Objective:
Reproduce everything from the line containing "Viewport: 659px width, 540px" down to the end of the records, requests included, with each coordinate in the answers multiplied by 2.1 and rounded to a whole number, halves going up. Leave the pictures out of your answer.
........
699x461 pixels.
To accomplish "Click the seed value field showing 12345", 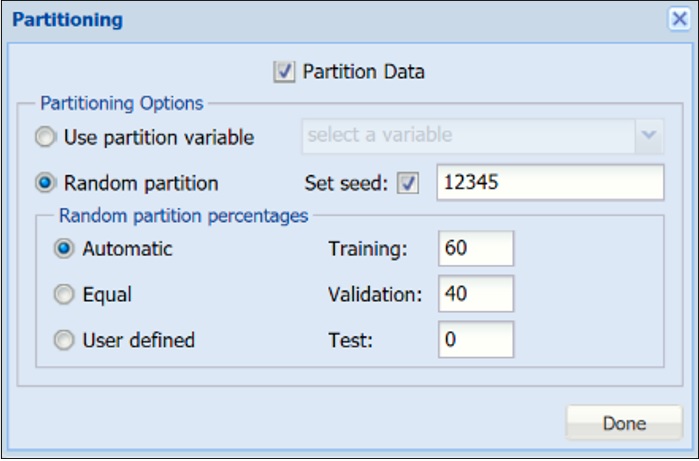I will 550,183.

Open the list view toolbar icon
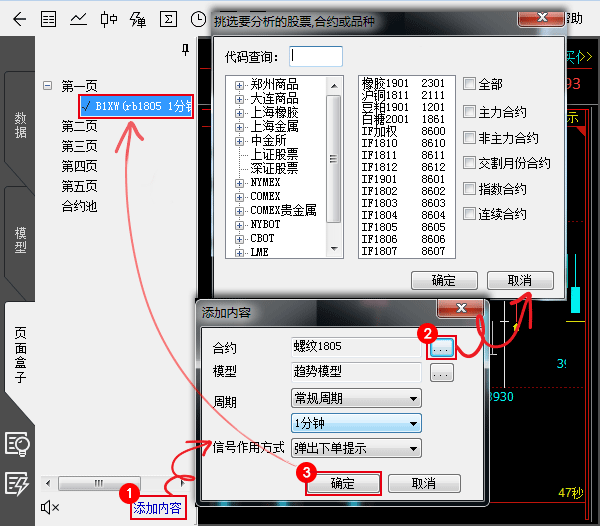point(49,18)
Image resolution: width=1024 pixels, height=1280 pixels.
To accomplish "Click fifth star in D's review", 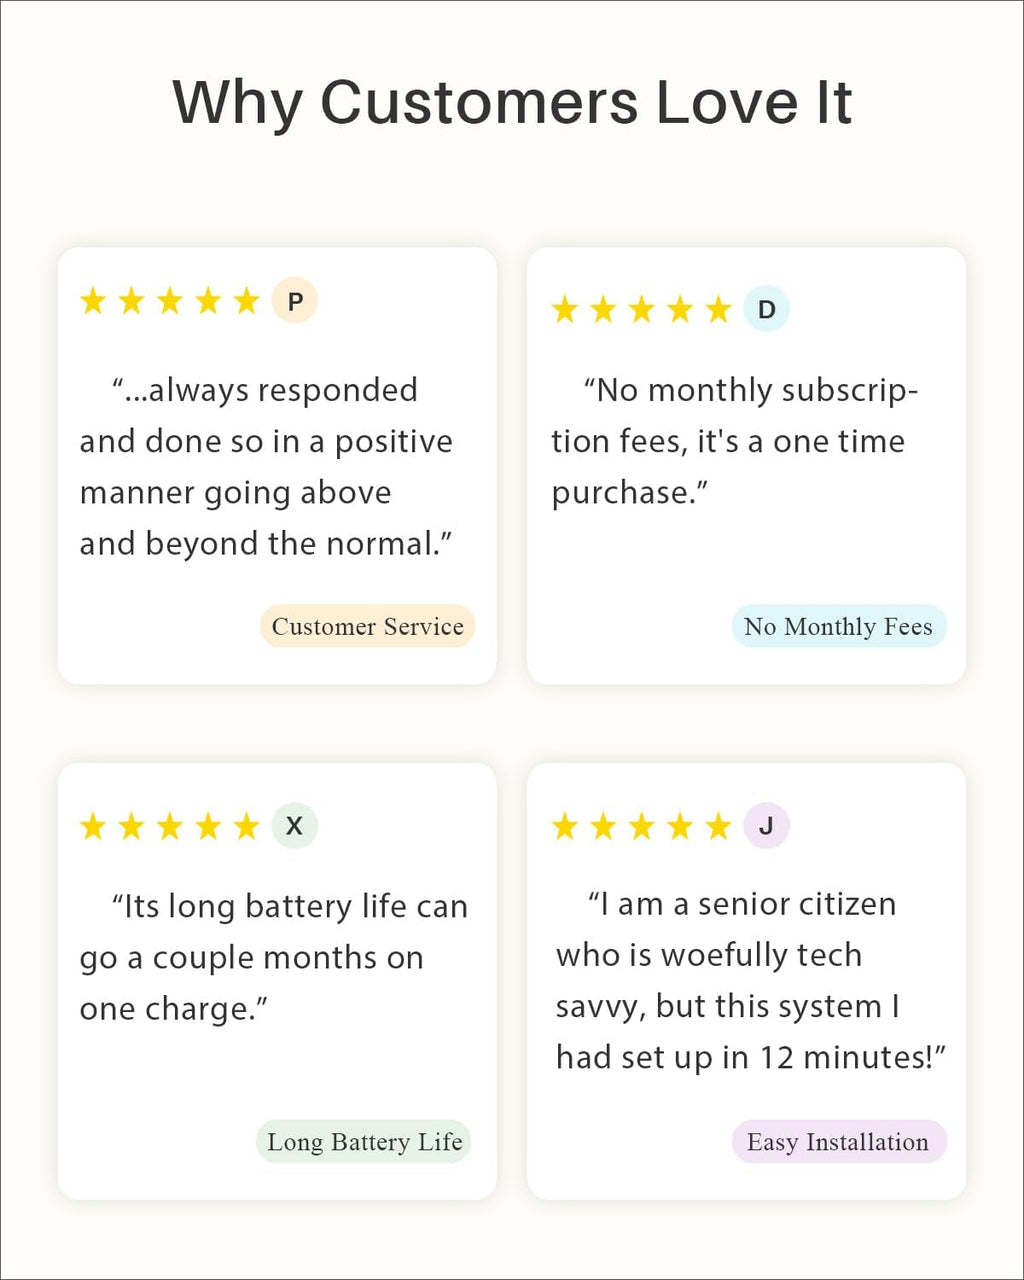I will [718, 309].
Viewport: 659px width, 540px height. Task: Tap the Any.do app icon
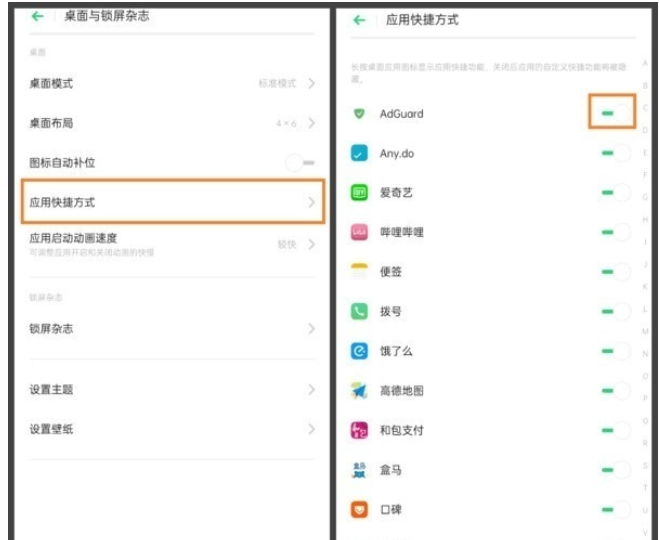360,154
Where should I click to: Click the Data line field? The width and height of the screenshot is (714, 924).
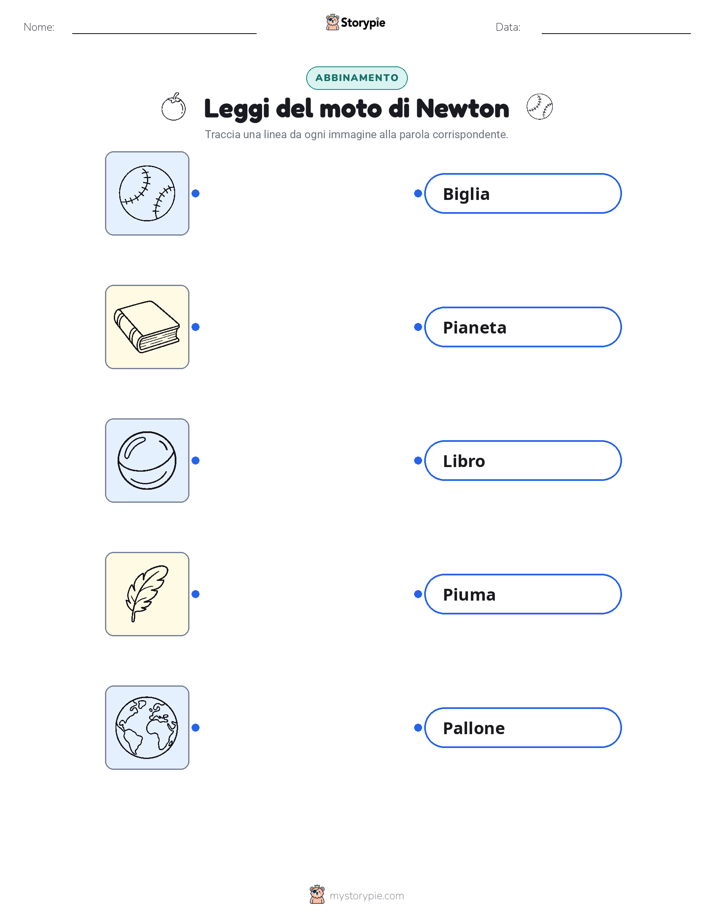616,28
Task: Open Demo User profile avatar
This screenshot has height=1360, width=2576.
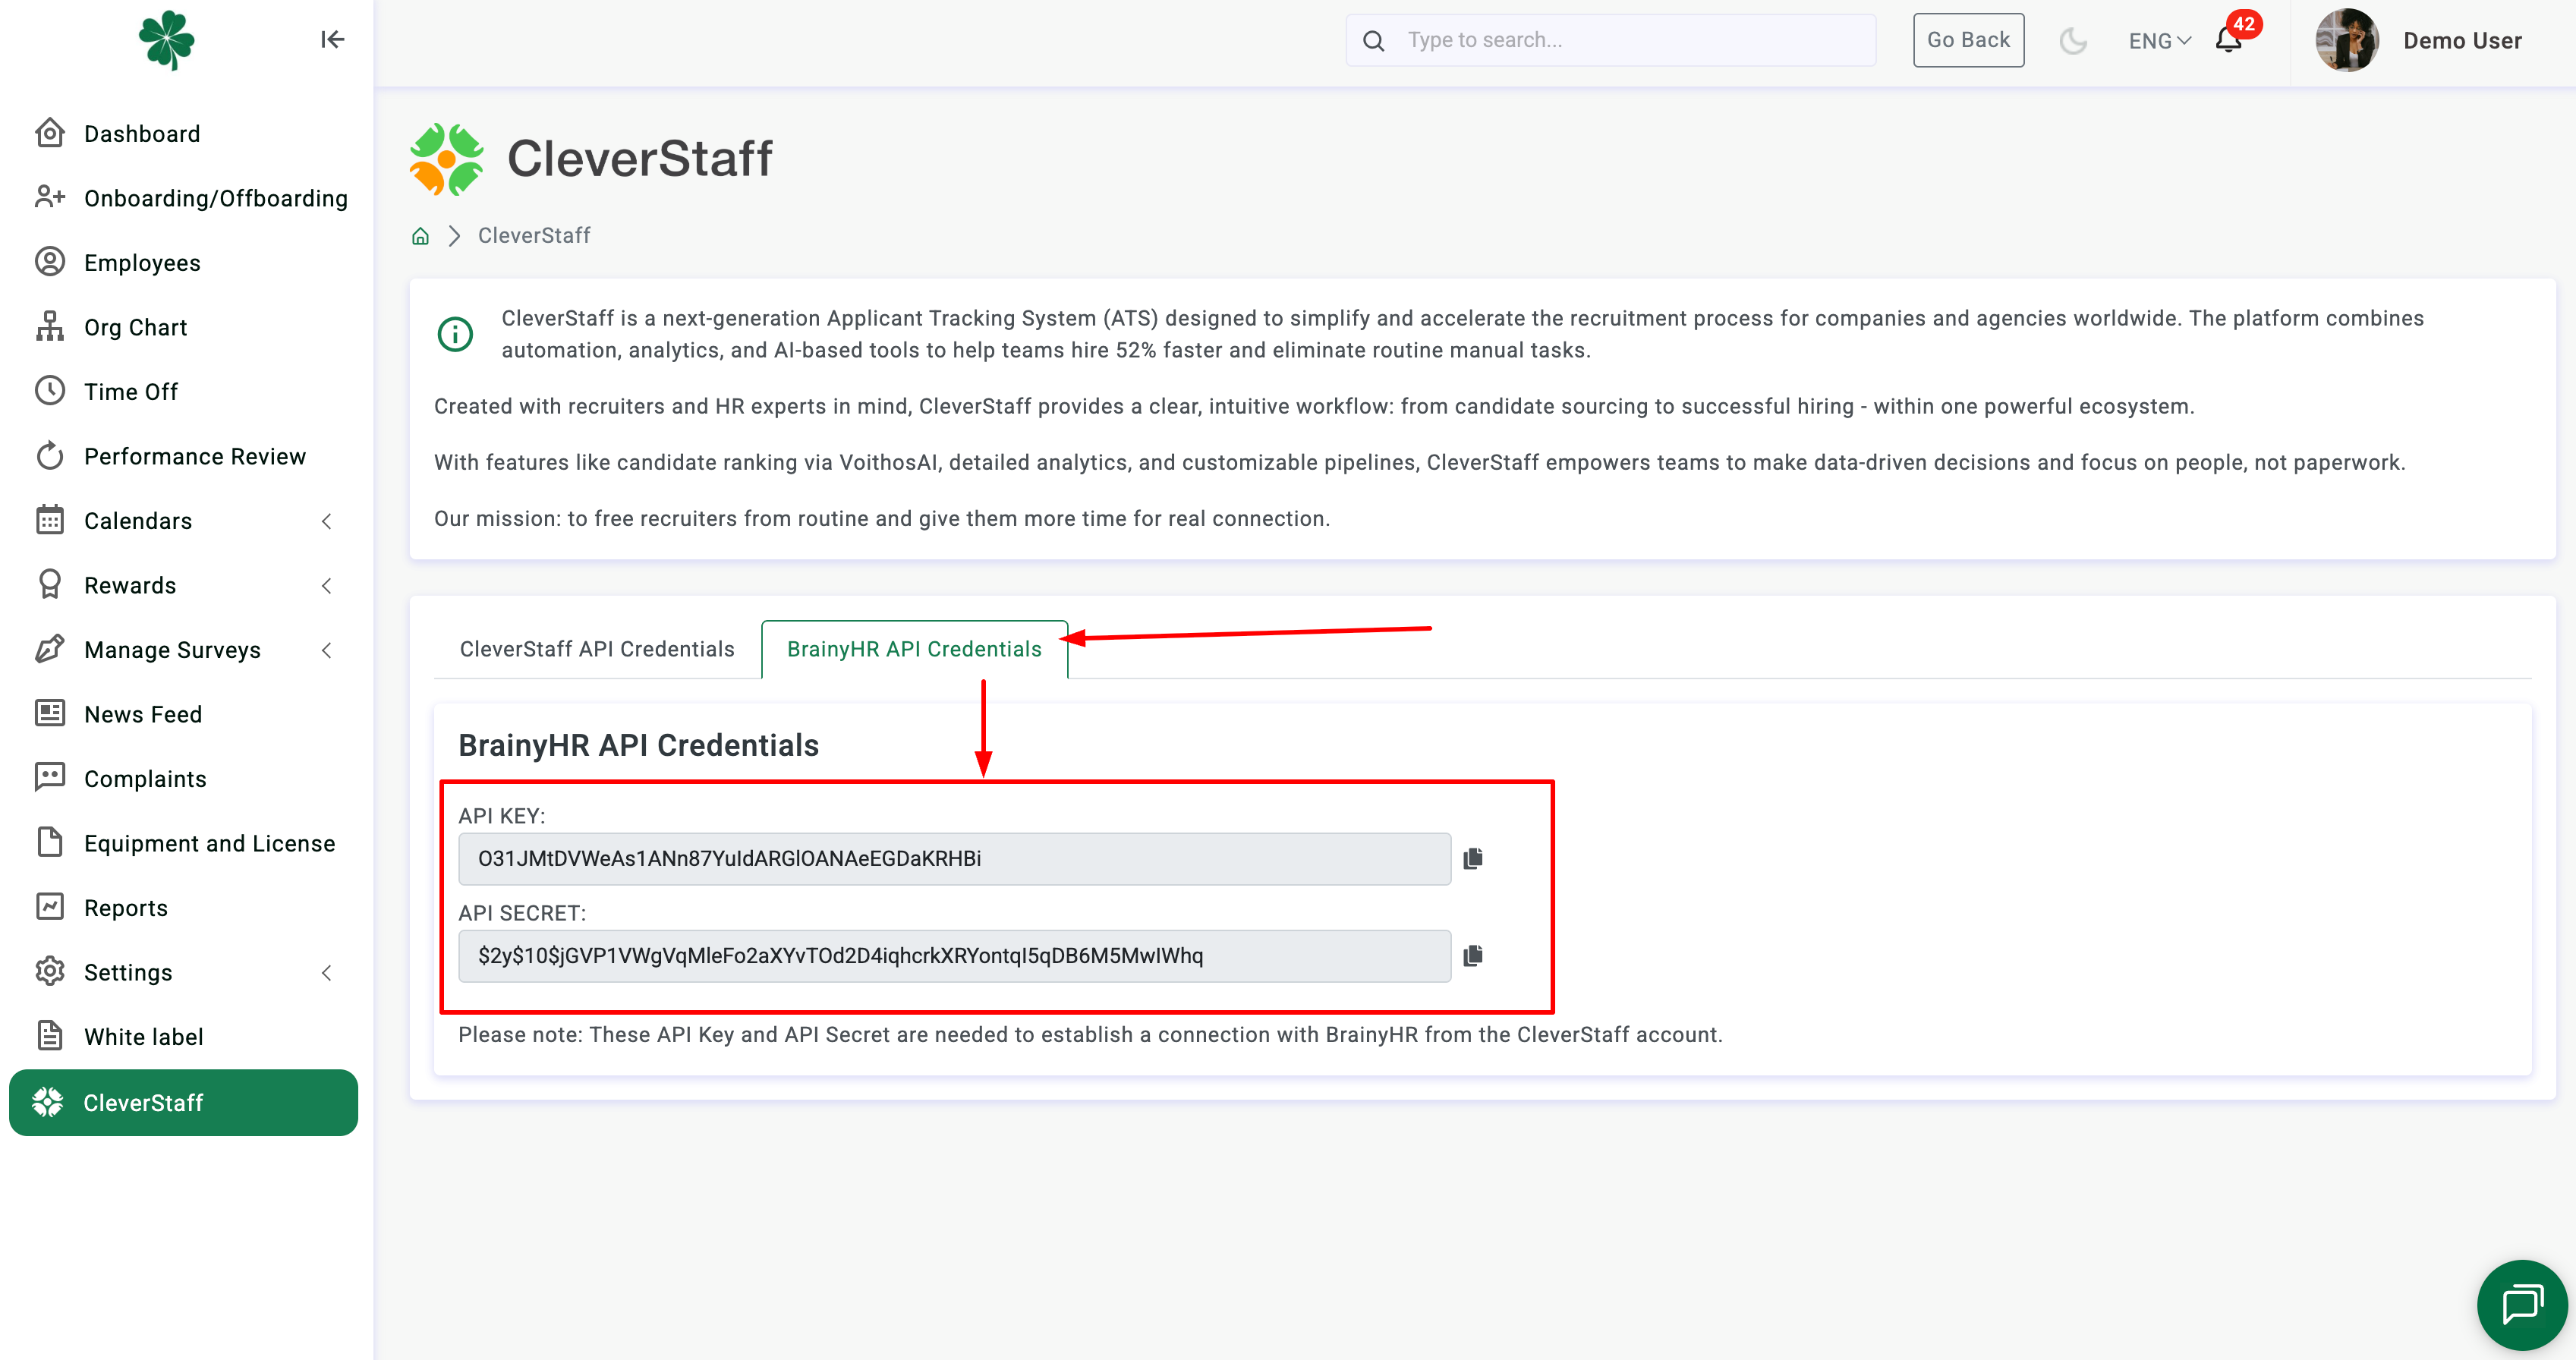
........
Answer below:
Viewport: 659px width, 540px height. Task: Tap the Any.do app icon
756,323
Where should I click to: Click the Data line field? The width and height of the screenshot is (714, 924).
1294,59
Task: Open Demo User profile avatar
This screenshot has height=1360, width=2576.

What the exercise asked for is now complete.